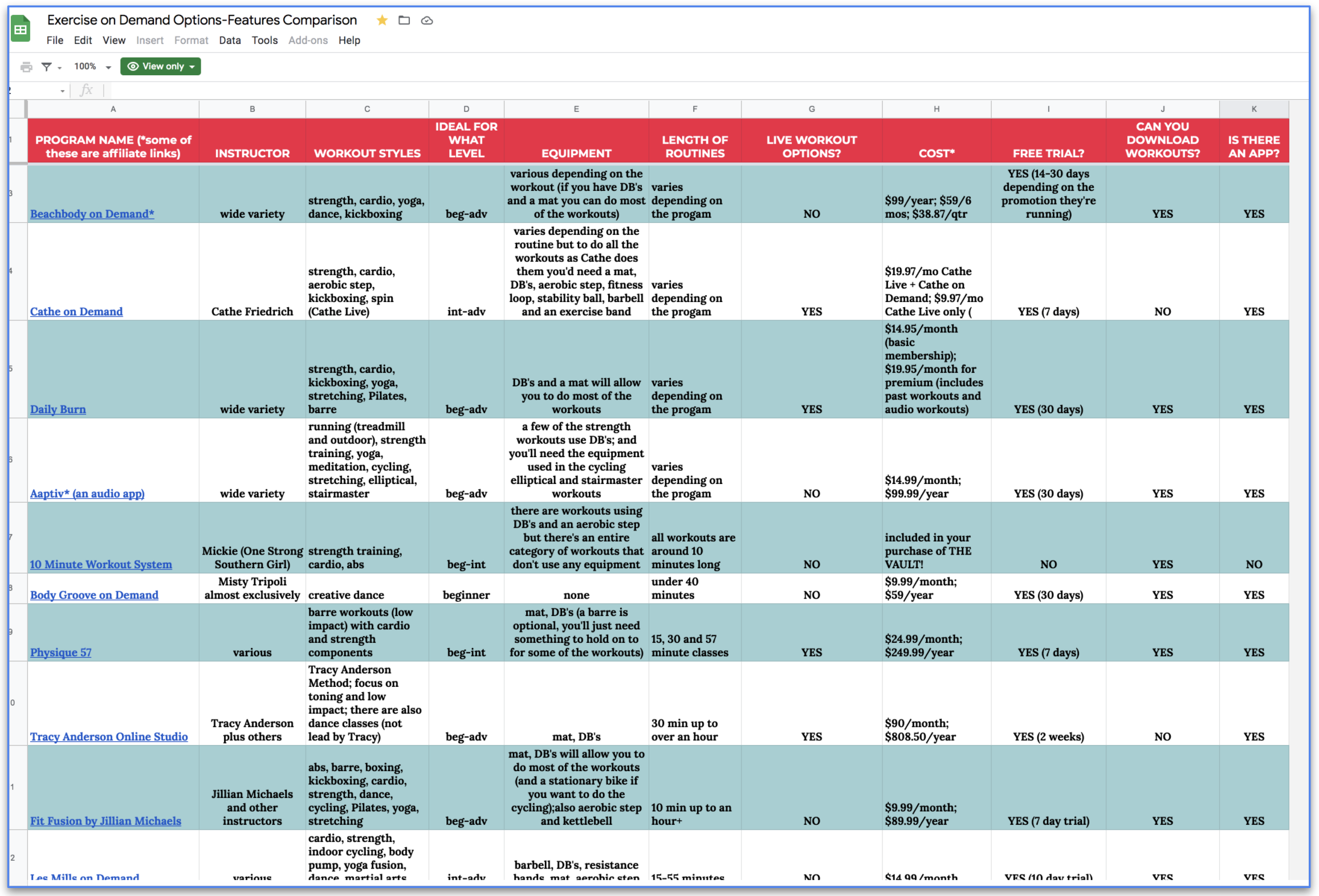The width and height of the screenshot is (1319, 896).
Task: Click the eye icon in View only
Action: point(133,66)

* * *

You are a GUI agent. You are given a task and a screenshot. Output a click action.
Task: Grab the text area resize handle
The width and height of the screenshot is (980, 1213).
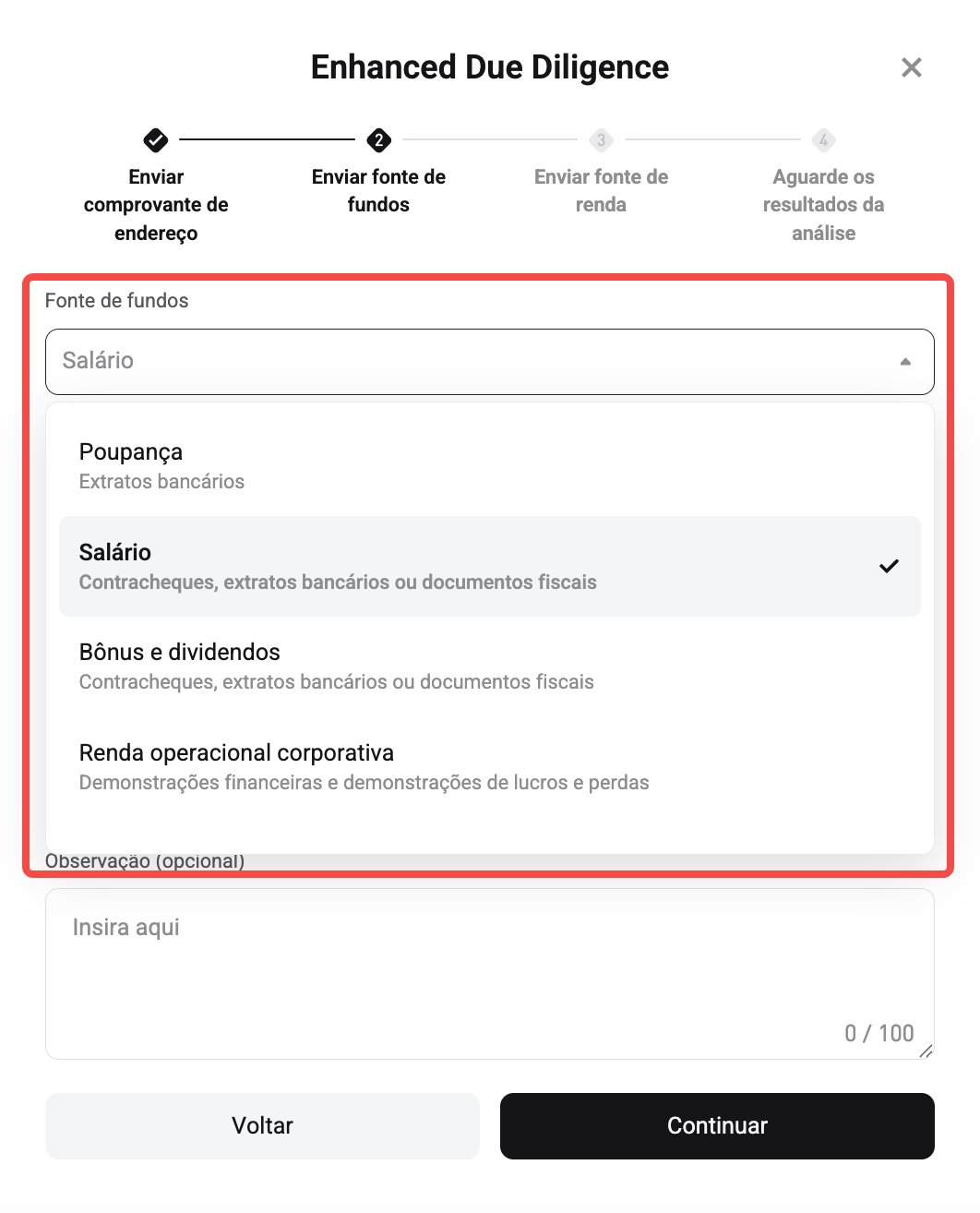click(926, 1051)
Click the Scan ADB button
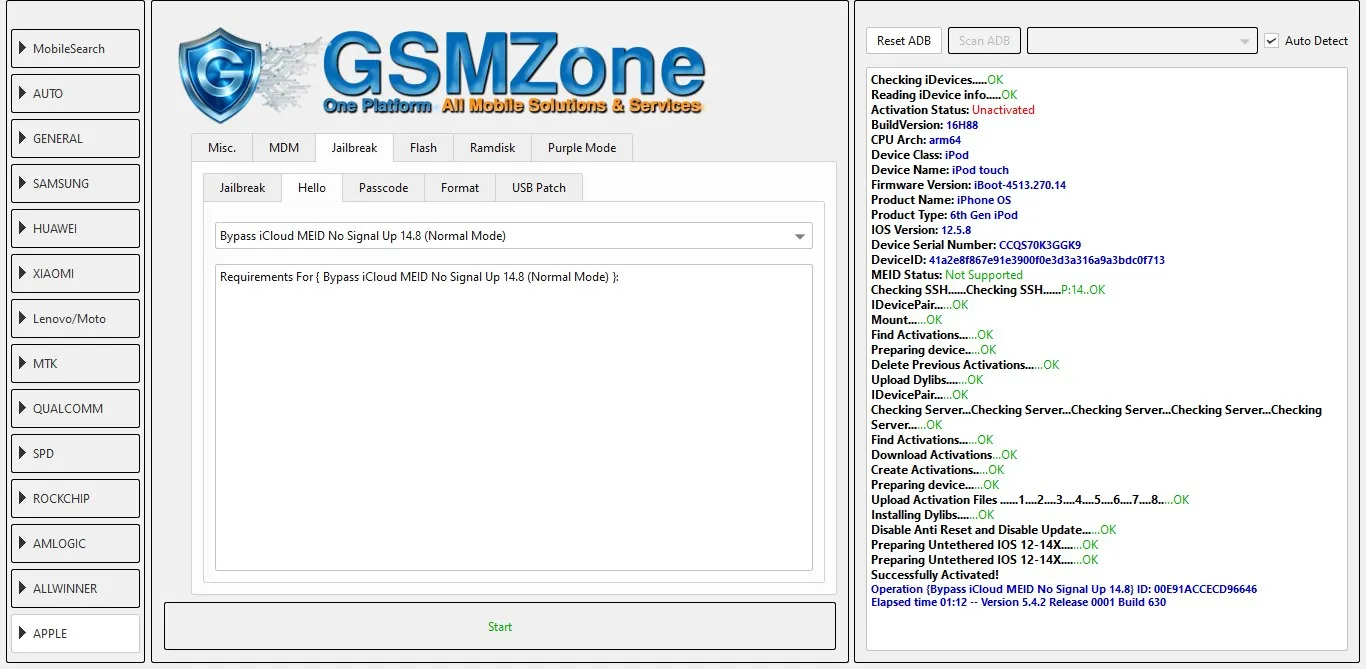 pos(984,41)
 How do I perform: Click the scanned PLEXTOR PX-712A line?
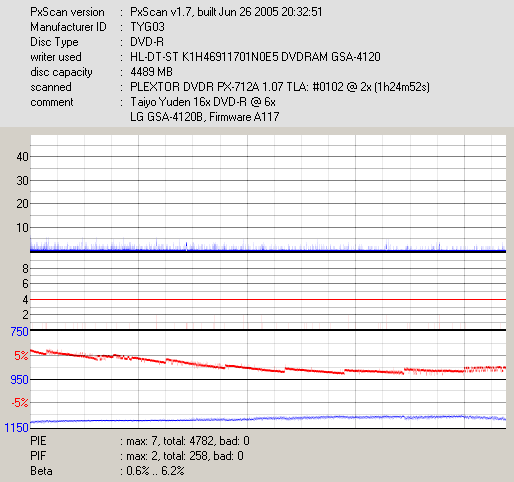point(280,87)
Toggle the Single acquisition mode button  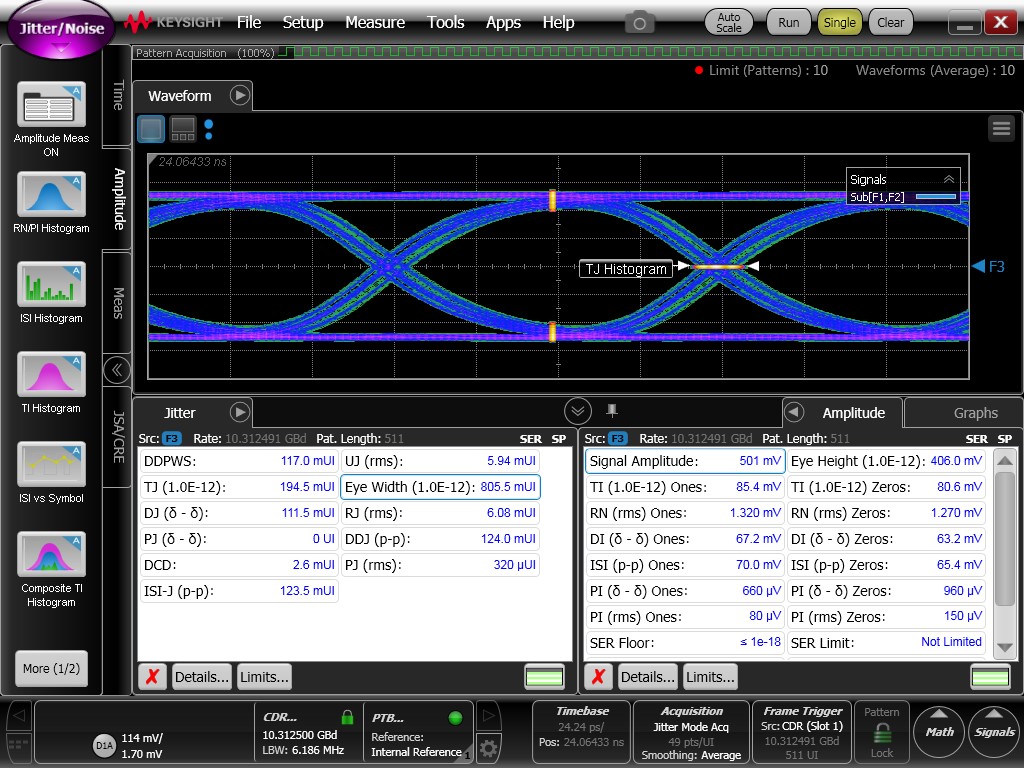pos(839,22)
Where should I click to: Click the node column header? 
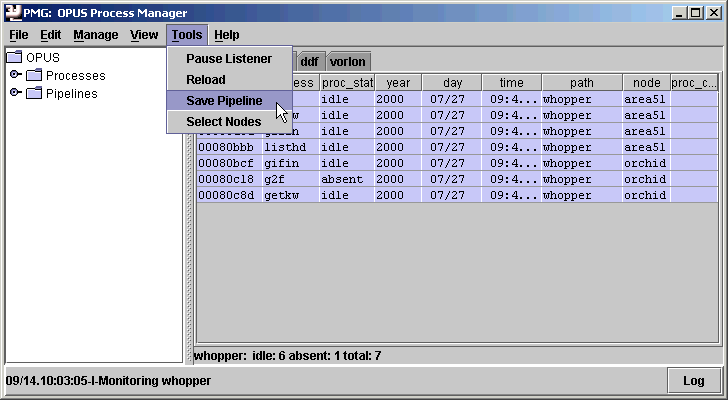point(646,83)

...

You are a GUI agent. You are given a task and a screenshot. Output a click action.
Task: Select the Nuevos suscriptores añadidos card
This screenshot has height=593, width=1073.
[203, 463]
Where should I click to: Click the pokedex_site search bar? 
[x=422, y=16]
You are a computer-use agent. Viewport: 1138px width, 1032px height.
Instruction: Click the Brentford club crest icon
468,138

- _TASK DESCRIPTION_: Write out the data from the line with "Where should I click to: Click the node" to the line with "point(646,83)" again in full, but shift every coordinate in the answers up by 120. Omit the pictures.

- _SOLUTION_:
Where should I click to: Click the node column header? 
point(766,203)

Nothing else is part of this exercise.